Sometimes the revelations in Findings read like the facts printed on the inside of Snapple caps: "Perfectly spun eggs can jump" and "male mice shed tears to show their virility." Other Findings items seem like something from one of the more creative supermarket tabloids: "A Brazilian cat gave birth to a dog" and "A British chicken named Freaky underwent a spontaneous sex change."
And sometimes Findings items read like the plot summary of a particularly weird sci-fi movie: "The Japanese developed a robot wine steward capable of chemically analyzing and identifying foods; when presented with human flesh, however, the robot thought it was prosciutto."
Reading Findings, you develop a new appreciation for fruit flies, whose lives are made a lot more interesting by the weird experiments that scientists devise for them. "Biologists at Yale University learned how to make fruit flies jump, walk, flap their wings and fly on command by using lasers to stimulate specific neurons," Findings reported a couple of years ago. "Geneticists succeeded in giving fruit flies a gene that makes them gay," it reported later.
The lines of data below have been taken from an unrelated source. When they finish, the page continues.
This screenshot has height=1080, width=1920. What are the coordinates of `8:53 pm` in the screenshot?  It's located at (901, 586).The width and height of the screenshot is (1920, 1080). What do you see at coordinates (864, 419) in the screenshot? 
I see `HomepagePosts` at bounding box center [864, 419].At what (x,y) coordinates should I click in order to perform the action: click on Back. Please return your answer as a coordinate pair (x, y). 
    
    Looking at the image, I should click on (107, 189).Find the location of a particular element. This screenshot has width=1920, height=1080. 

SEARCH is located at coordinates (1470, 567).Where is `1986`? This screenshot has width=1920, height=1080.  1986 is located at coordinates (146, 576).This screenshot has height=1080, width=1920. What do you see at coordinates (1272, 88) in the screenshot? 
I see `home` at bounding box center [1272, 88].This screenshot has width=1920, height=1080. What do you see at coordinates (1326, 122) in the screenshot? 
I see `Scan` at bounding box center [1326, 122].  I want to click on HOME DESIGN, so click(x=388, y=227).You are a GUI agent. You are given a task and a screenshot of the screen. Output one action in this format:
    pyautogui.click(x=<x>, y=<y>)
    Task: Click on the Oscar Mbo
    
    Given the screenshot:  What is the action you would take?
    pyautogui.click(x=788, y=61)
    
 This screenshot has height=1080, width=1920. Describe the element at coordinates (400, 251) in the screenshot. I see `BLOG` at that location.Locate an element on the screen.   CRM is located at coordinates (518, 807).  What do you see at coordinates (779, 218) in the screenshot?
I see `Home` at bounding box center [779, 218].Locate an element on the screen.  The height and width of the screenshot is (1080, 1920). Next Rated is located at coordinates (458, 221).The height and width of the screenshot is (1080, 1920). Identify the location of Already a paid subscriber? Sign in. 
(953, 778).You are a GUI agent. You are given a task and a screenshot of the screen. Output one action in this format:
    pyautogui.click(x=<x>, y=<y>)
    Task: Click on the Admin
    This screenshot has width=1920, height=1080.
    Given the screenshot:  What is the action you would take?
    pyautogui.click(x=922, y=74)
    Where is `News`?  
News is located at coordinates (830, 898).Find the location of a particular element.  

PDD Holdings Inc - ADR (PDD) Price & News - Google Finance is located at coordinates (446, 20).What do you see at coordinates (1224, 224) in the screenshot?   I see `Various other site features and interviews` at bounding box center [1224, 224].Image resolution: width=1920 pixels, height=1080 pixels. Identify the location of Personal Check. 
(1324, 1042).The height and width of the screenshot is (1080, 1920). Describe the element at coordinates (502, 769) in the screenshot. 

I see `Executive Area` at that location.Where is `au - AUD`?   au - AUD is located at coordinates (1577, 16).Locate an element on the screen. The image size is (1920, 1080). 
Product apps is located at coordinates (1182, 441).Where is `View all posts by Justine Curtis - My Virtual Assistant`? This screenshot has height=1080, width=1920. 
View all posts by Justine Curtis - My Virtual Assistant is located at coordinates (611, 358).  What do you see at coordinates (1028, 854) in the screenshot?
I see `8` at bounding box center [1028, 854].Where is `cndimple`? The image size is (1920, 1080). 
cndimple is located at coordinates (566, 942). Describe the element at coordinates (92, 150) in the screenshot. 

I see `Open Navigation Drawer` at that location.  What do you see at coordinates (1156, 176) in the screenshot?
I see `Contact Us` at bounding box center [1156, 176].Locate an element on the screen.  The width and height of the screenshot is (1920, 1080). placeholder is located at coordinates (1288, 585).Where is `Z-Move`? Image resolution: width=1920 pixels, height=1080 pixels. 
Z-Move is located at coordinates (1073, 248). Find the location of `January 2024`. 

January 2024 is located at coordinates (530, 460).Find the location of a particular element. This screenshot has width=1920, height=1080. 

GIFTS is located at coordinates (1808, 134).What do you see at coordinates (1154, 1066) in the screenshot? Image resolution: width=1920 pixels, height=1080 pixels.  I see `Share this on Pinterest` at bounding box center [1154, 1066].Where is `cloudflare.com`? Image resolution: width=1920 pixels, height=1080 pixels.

And finally there was this fruit fly update: "Researchers who gave methamphetamine to fruit flies discovered that the drug resulted in long sleepless nights, heightened activity, and frenzied though ineffectual sexual activity."
Sounds like a typical weekend for Keith Richards.
Mice are also the subject of some strange studies reported in Findings: "A nasal spray was developed that clears Alzheimer's plaque from the brains of infected mice; scientists found a way to make mice age faster; and it was discovered that MDMA, otherwise known as Ecstasy, relieves the symptoms of Parkinson's disease in mice."
Which makes you wonder: What's it like to have a job spritzing nasal spray into the noses of Alzheimer's-afflicted mice? That kind of work could make you a little wacky, and Findings does suggest that scientists might be stranger than the beasts they study.